**WORK TO DO**
Please go through the rows below and swap every "checkmark" for "tick mark", leaving everything else as it is. Leave the pictures out of your answer.

**ENTRIES SUPPLIED**

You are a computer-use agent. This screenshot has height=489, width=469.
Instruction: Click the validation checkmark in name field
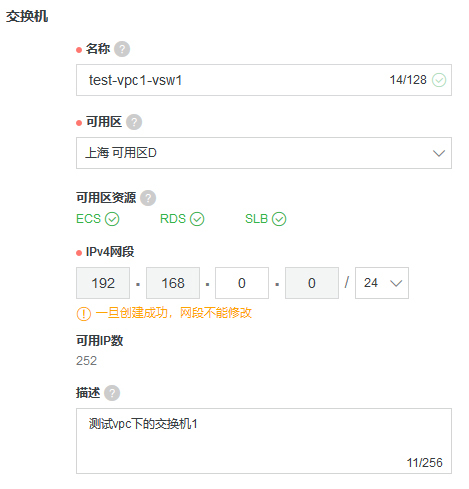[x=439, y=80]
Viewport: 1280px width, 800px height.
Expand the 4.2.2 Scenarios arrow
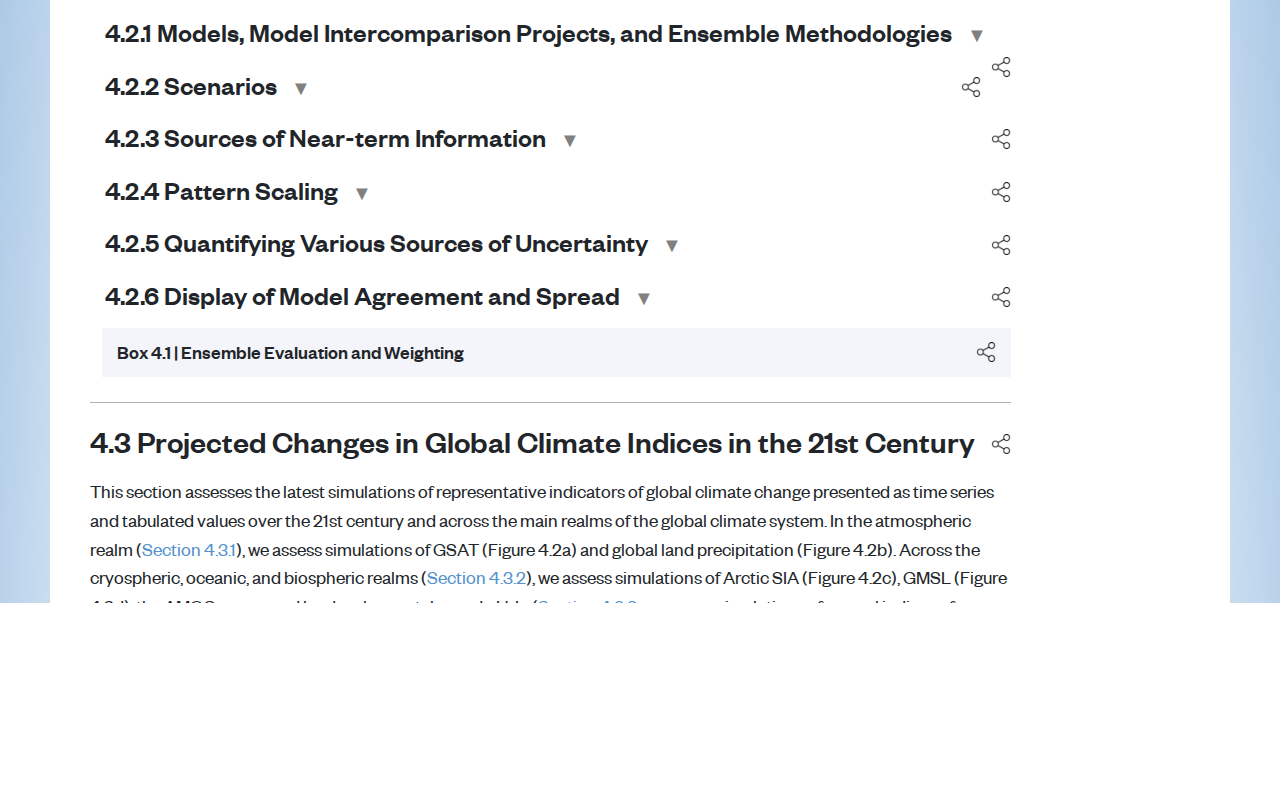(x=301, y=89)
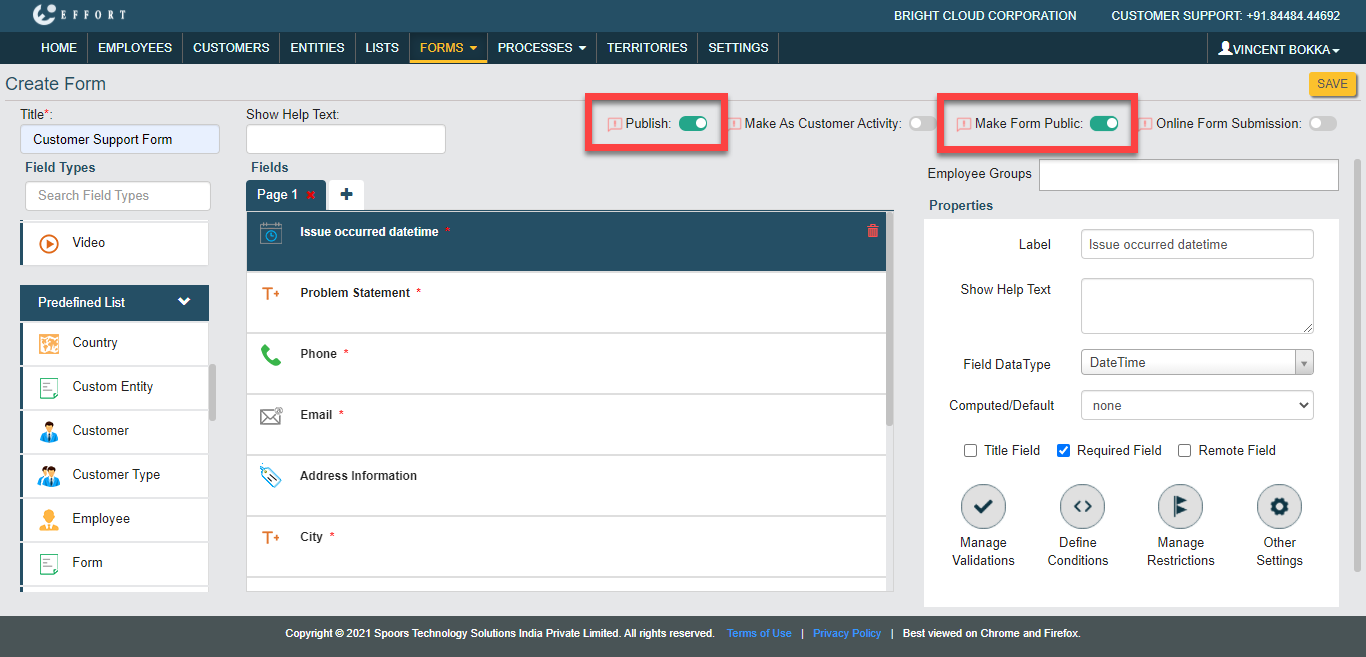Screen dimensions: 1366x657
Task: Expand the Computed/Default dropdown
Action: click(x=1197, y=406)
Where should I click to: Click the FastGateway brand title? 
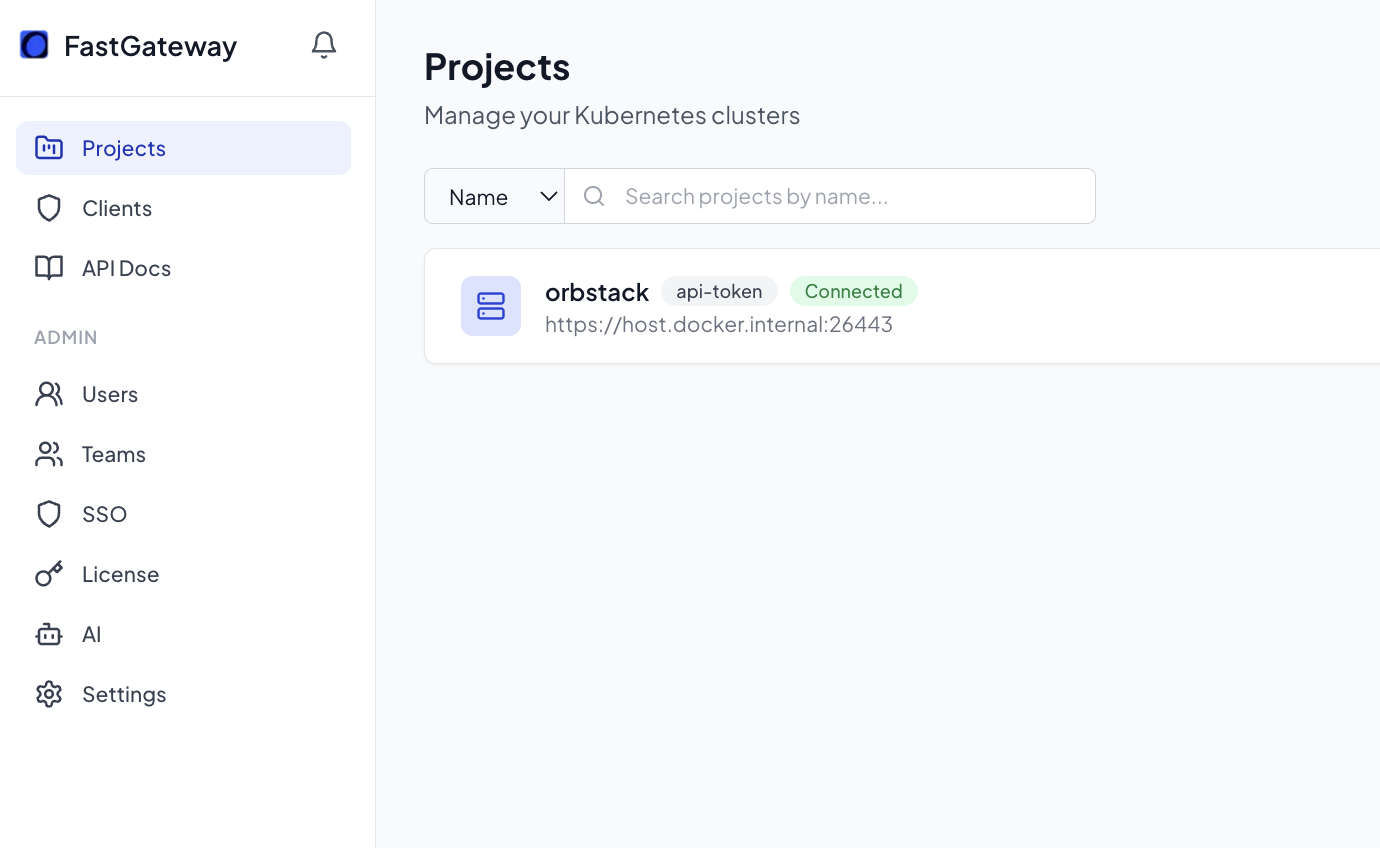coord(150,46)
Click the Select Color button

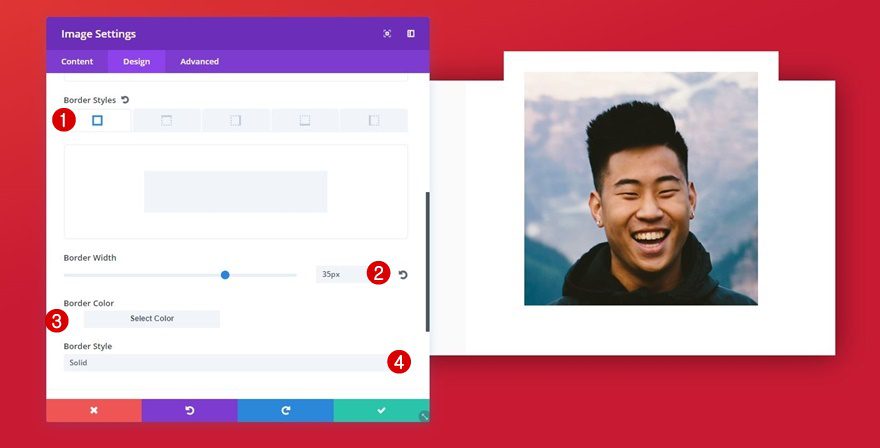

**FULL ANSWER**
You are a computer-use agent. This screenshot has height=489, width=469.
Instruction: Click the validation tick mark in name field
[x=439, y=80]
Viewport: 1280px width, 800px height.
Expand the 4.2.2 Scenarios arrow
(x=301, y=89)
Screen dimensions: 1366x657
Task: Expand the Computed/Default dropdown
Action: click(x=1197, y=406)
Where should I click to: Click the FastGateway brand title? 
coord(150,46)
Click the Select Color button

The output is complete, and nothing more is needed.